Document passage
Will China surpass the US in economic output and technological leadership?
China will likely overtake US GDP by 2030, but internal cohesion and institutional management matter more than raw economic size.
Deng's patient development strategy delivered China's 1.6 million patents and $150 billion chip investment without triggering early containment. Schmidt warns that semiconductor dependency forces both powers to choose security over efficiency, making institutional cooperation harder. Ibn Khaldun identifies the deeper constraint: China's aging demographics and America's political divisions both threaten the internal cohesion that sustains external power.
The council splits on whether shared institutions can manage this transition or whether both sides will exit into parallel systems.
Confidence summary: The council shows high confidence that China will overtake US GDP but splits deeply on whether this transition can be managed peacefully through institutions or will fragment into parallel systems.
1. The core argument
China's projected GDP overtaking of America around 2030 masks a more complex power equation where internal cohesion and institutional management matter more than raw economic size. The semiconductor competition reveals the underlying dynamic: both powers are choosing security over efficiency, with China investing $150 billion in domestic chip production while America allocates $52 billion through the CHIPS Act. This parallel investment in technological independence suggests both sides are preparing for systemic competition rather than managed coexistence. The critical question is not whether China's economy will surpass America's, but whether either power can maintain the internal cohesion necessary to project that economic strength globally while building institutions capable of managing the most dangerous power transition since 1945.

Dataset records
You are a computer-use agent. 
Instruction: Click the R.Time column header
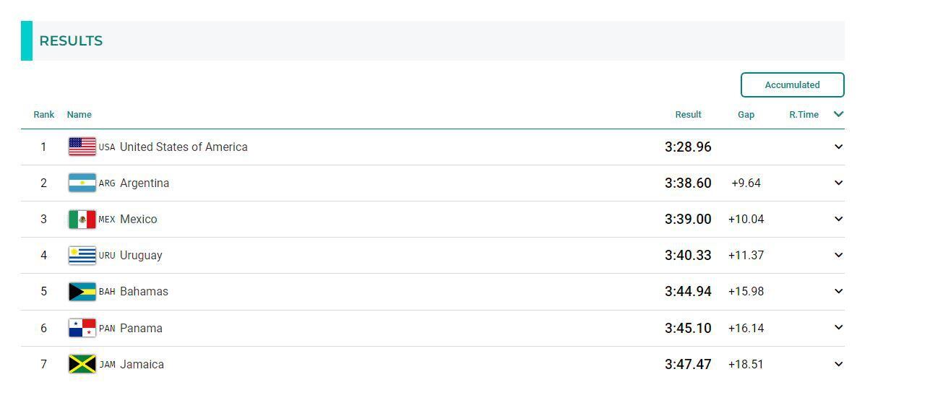pyautogui.click(x=804, y=114)
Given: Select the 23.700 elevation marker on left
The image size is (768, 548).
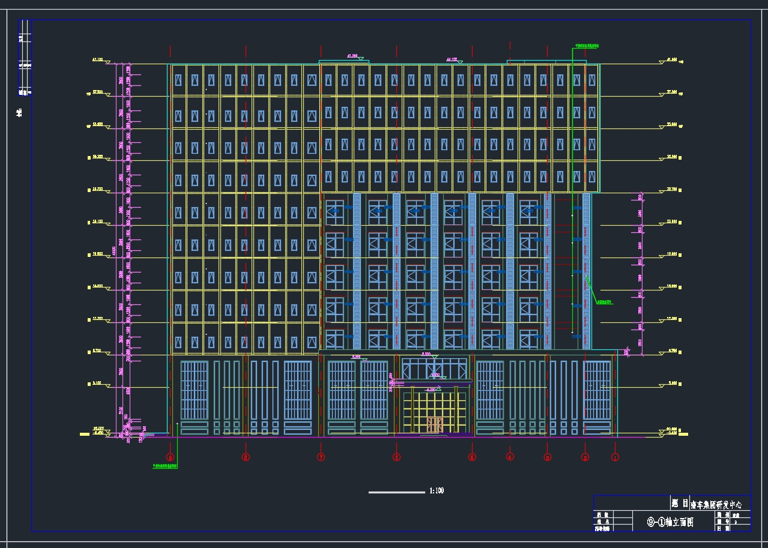Looking at the screenshot, I should (x=98, y=189).
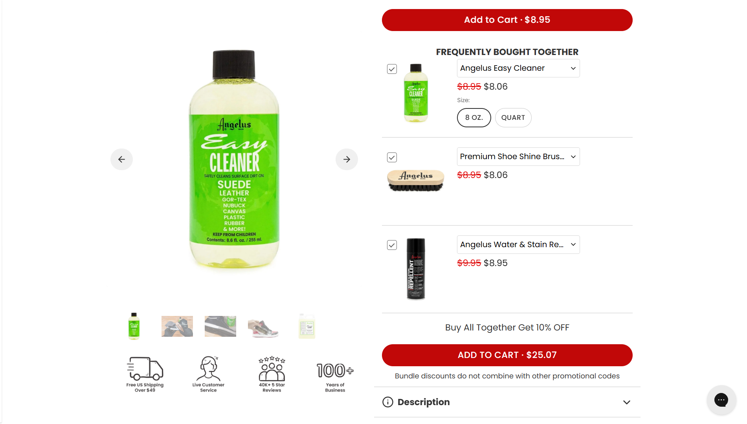Uncheck the Premium Shoe Shine Brush checkbox
Image resolution: width=747 pixels, height=424 pixels.
point(392,157)
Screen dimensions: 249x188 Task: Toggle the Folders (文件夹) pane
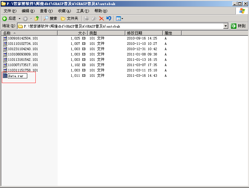click(69, 18)
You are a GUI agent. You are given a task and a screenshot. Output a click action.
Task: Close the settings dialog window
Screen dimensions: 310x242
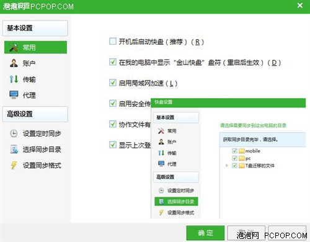point(300,6)
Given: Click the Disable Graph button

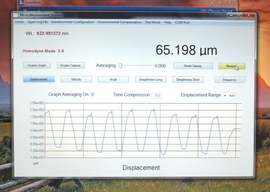Looking at the screenshot, I should pos(37,65).
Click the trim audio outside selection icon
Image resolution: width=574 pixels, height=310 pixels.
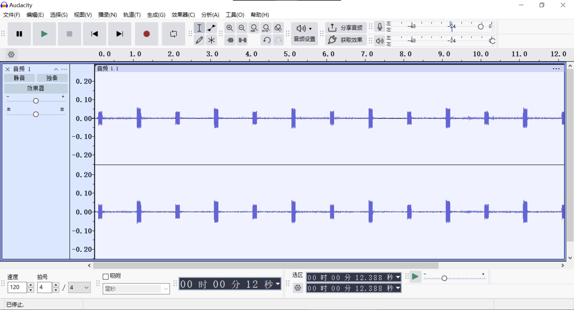(x=230, y=40)
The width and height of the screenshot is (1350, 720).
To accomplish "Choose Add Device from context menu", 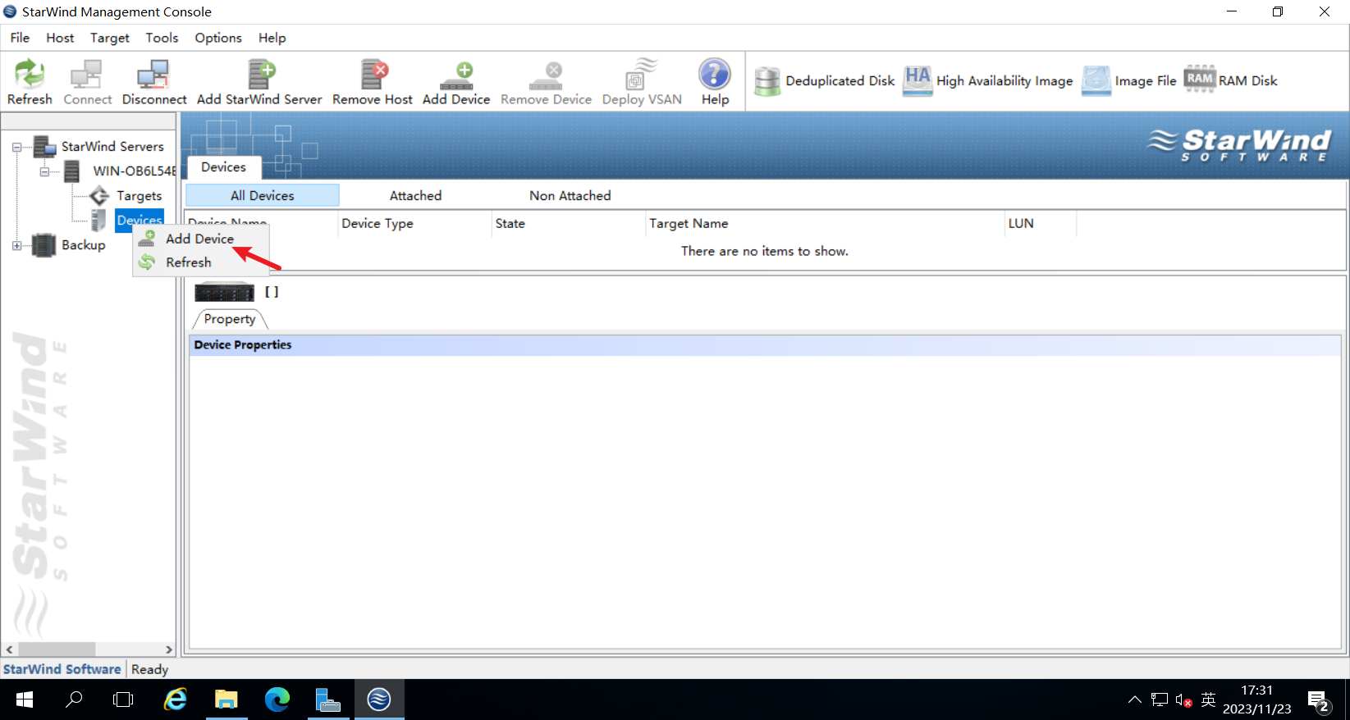I will tap(199, 239).
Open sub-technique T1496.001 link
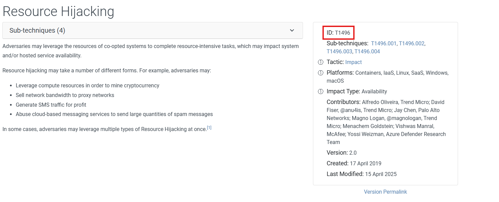The height and width of the screenshot is (202, 499). coord(384,43)
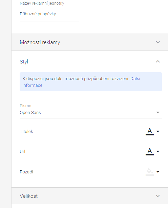This screenshot has width=168, height=208.
Task: Open the Písmo font dropdown arrow
Action: (x=158, y=113)
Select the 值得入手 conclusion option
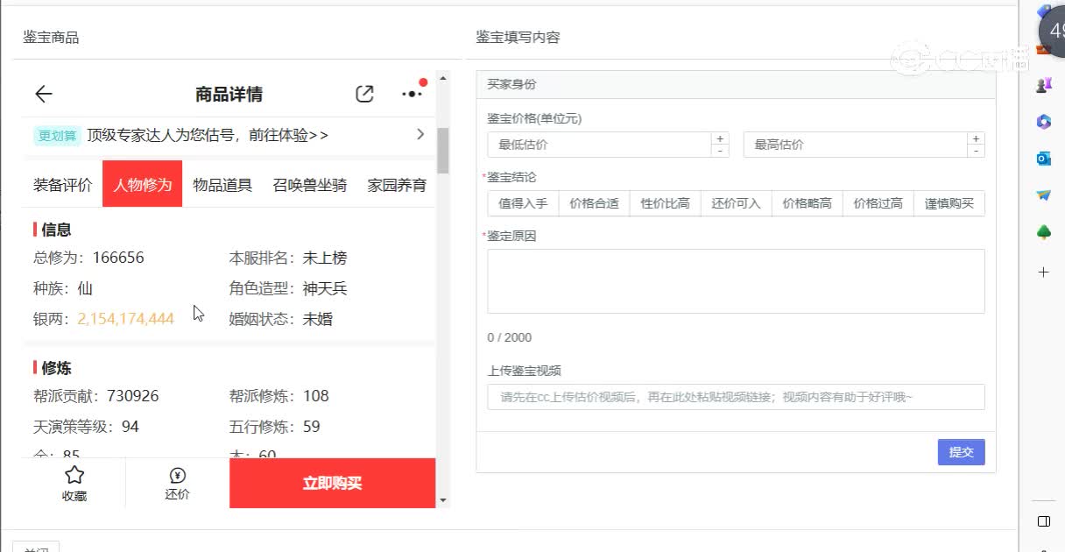Screen dimensions: 1065x552 [x=523, y=203]
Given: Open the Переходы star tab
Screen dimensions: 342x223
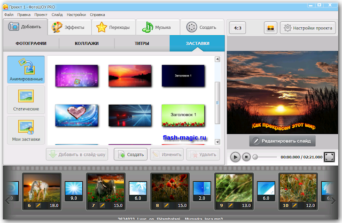Looking at the screenshot, I should point(114,27).
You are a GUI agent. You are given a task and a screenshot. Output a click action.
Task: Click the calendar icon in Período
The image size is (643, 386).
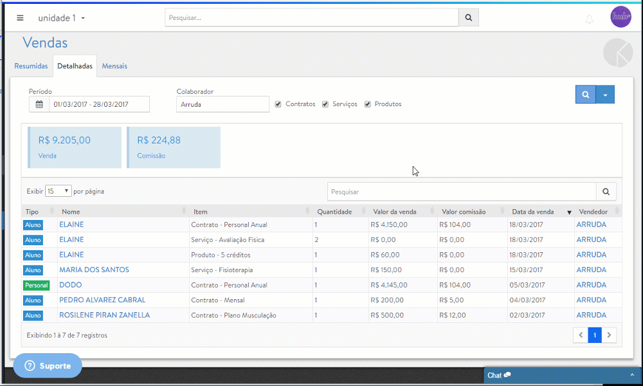(x=39, y=104)
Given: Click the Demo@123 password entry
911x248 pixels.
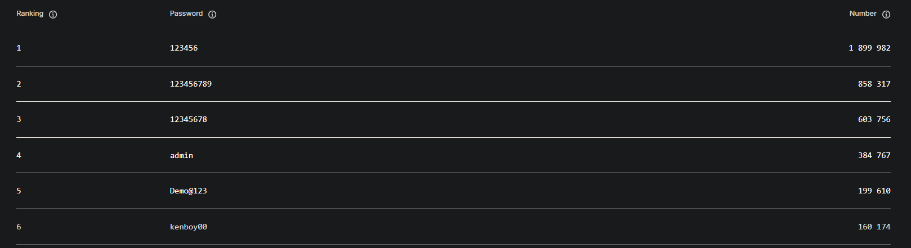Looking at the screenshot, I should coord(188,191).
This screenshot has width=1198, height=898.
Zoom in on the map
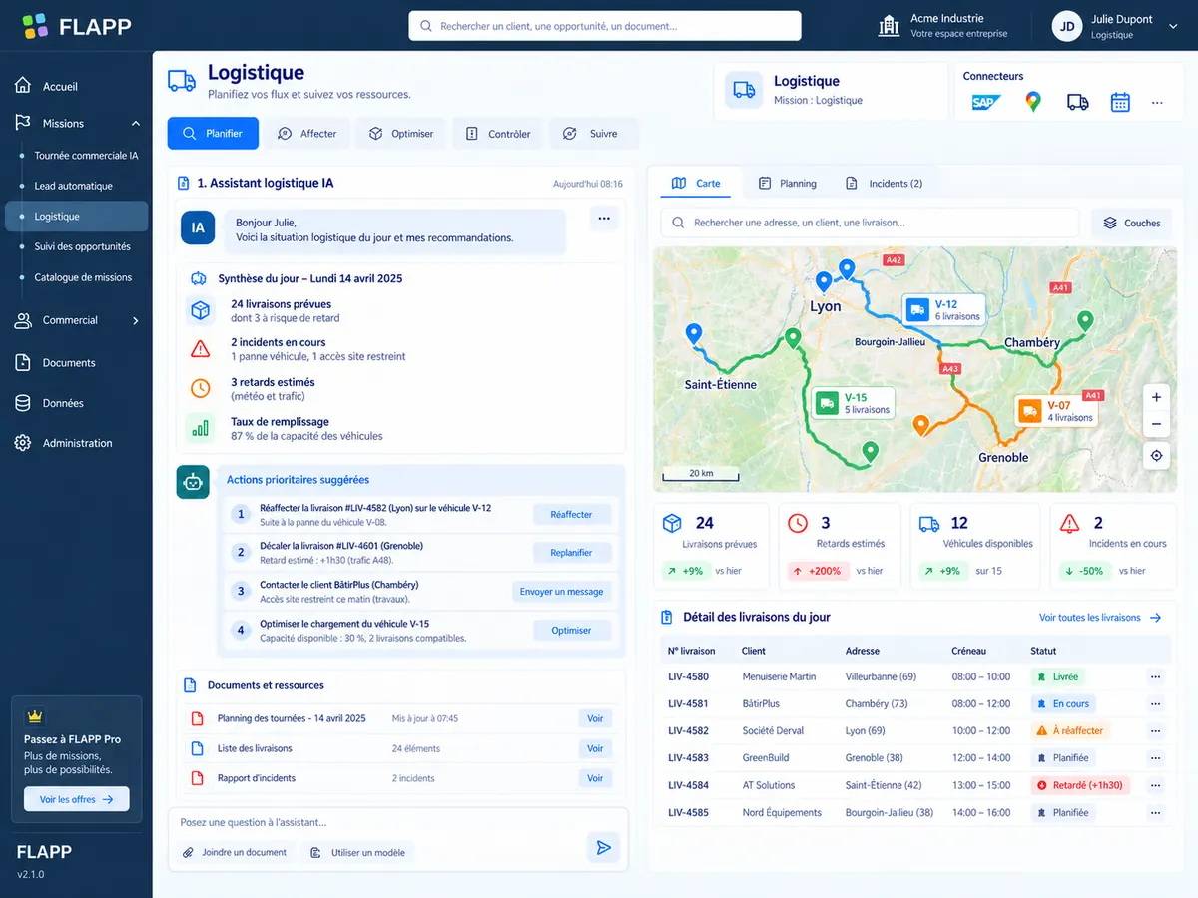pyautogui.click(x=1156, y=397)
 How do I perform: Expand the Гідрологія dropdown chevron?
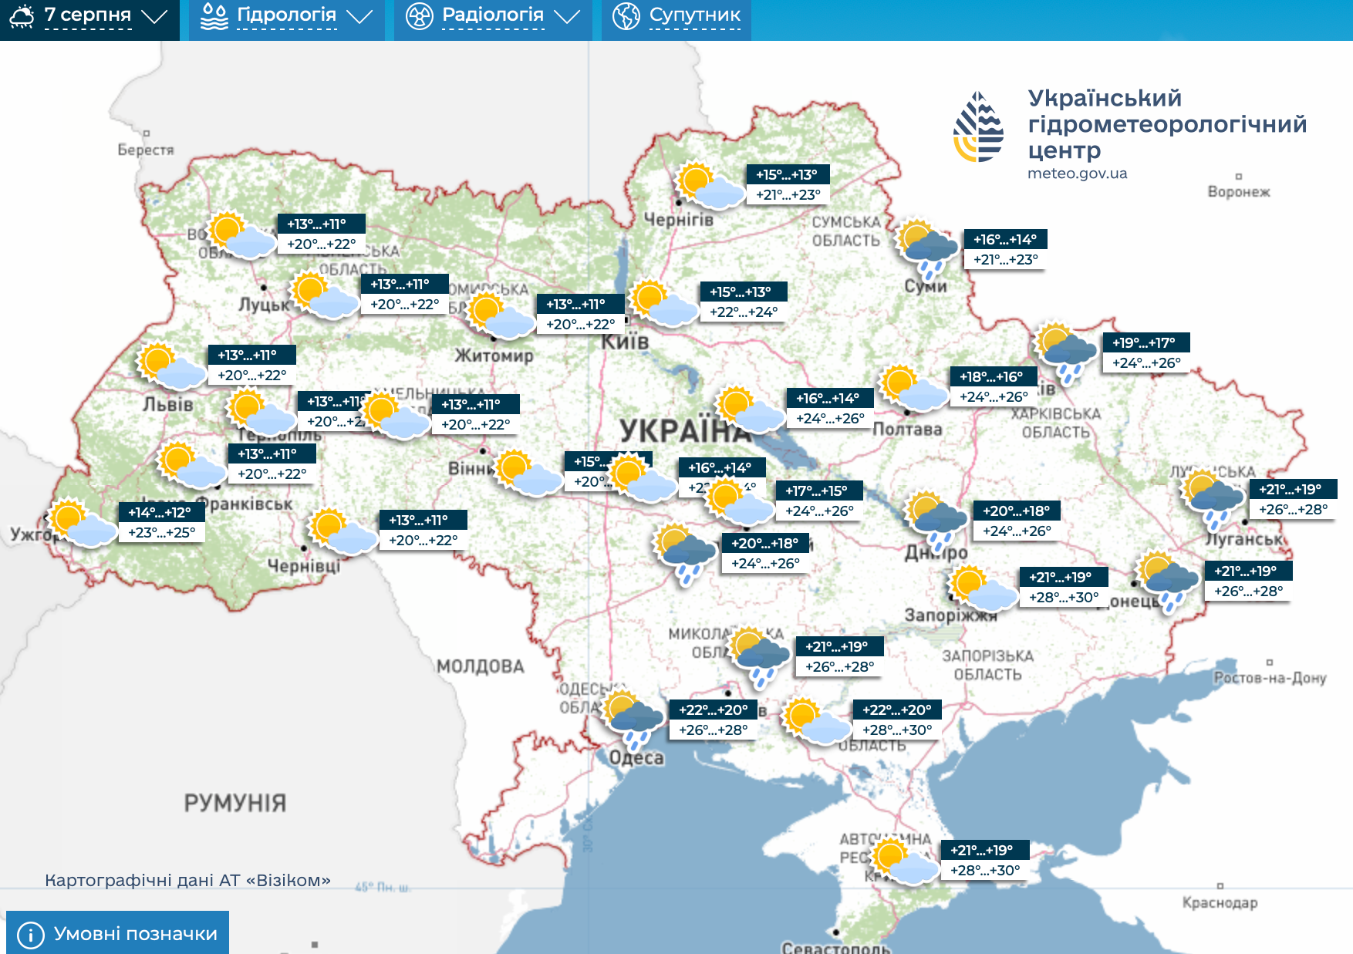[359, 16]
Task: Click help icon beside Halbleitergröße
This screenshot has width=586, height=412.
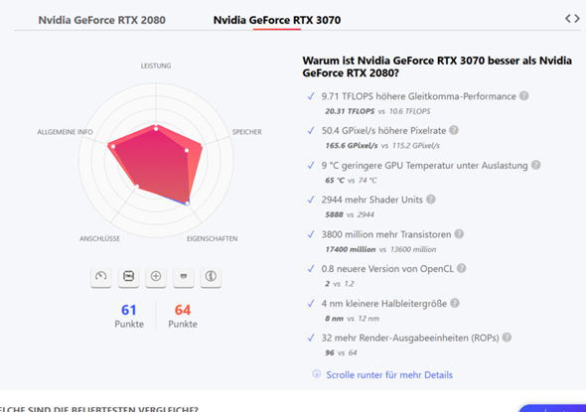Action: (455, 303)
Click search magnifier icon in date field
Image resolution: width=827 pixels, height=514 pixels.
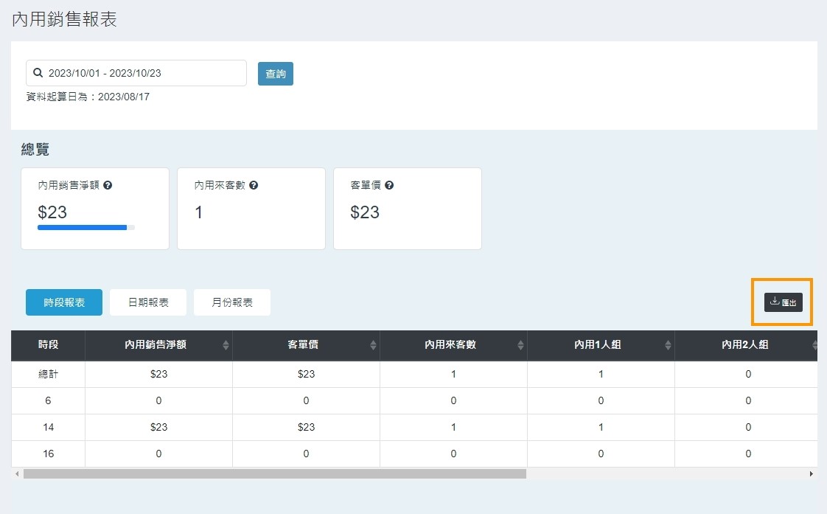[x=38, y=73]
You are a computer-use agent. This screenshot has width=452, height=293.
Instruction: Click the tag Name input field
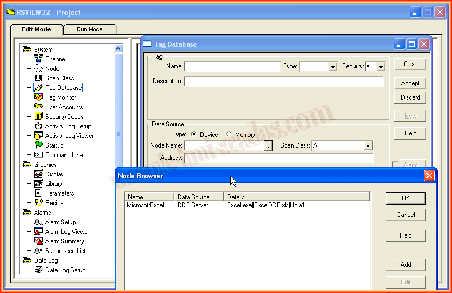point(232,67)
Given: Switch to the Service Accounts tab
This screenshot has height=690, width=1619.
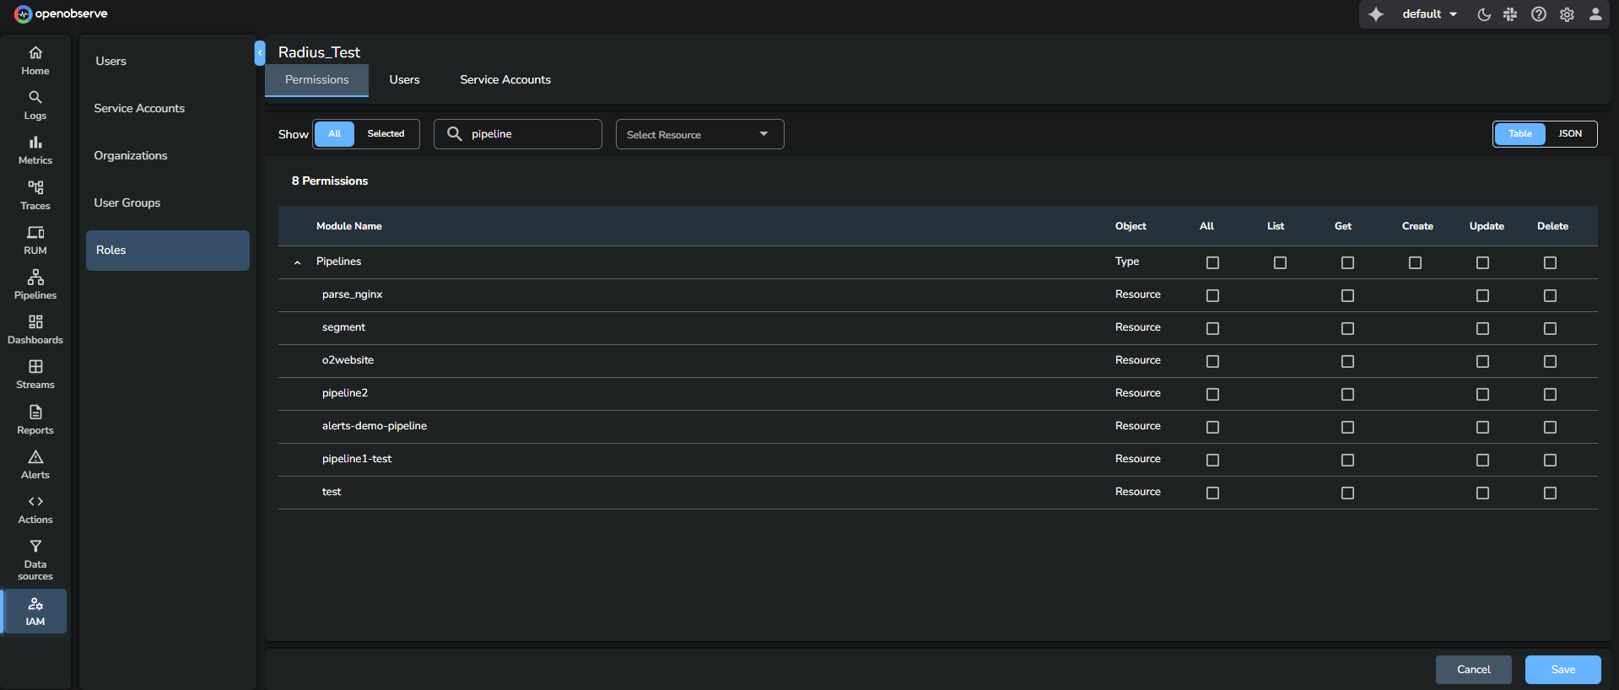Looking at the screenshot, I should pos(505,79).
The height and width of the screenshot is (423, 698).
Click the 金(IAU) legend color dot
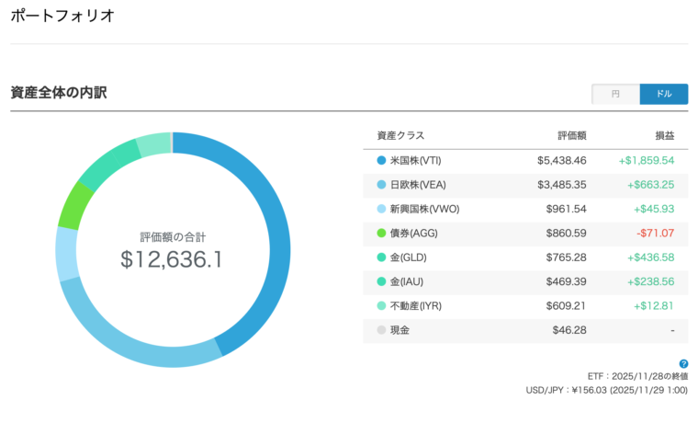pos(381,281)
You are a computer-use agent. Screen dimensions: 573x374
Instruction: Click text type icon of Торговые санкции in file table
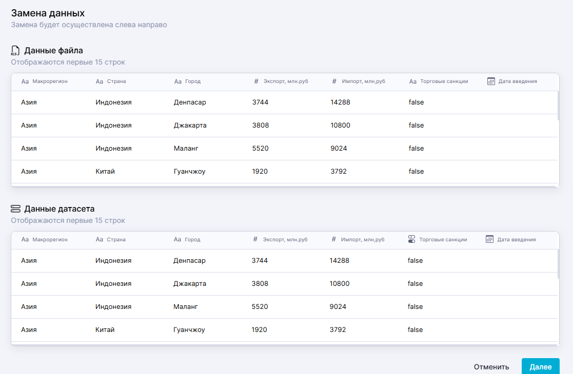[x=413, y=81]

Task objective
Can you copy out the whole piece about China and the US word for word, from its opening question through its last sentence? Draw only on the piece about China and the US, not on the rows.

Solution to this exercise
Will China surpass the US in economic output and technological leadership?
China will likely overtake US GDP by 2030, but internal cohesion and institutional management matter more than raw economic size.
Deng's patient development strategy delivered China's 1.6 million patents and $150 billion chip investment without triggering early containment. Schmidt warns that semiconductor dependency forces both powers to choose security over efficiency, making institutional cooperation harder. Ibn Khaldun identifies the deeper constraint: China's aging demographics and America's political divisions both threaten the internal cohesion that sustains external power.
The council splits on whether shared institutions can manage this transition or whether both sides will exit into parallel systems.
Confidence summary: The council shows high confidence that China will overtake US GDP but splits deeply on whether this transition can be managed peacefully through institutions or will fragment into parallel systems.
1. The core argument
China's projected GDP overtaking of America around 2030 masks a more complex power equation where internal cohesion and institutional management matter more than raw economic size. The semiconductor competition reveals the underlying dynamic: both powers are choosing security over efficiency, with China investing $150 billion in domestic chip production while America allocates $52 billion through the CHIPS Act. This parallel investment in technological independence suggests both sides are preparing for systemic competition rather than managed coexistence. The critical question is not whether China's economy will surpass America's, but whether either power can maintain the internal cohesion necessary to project that economic strength globally while building institutions capable of managing the most dangerous power transition since 1945.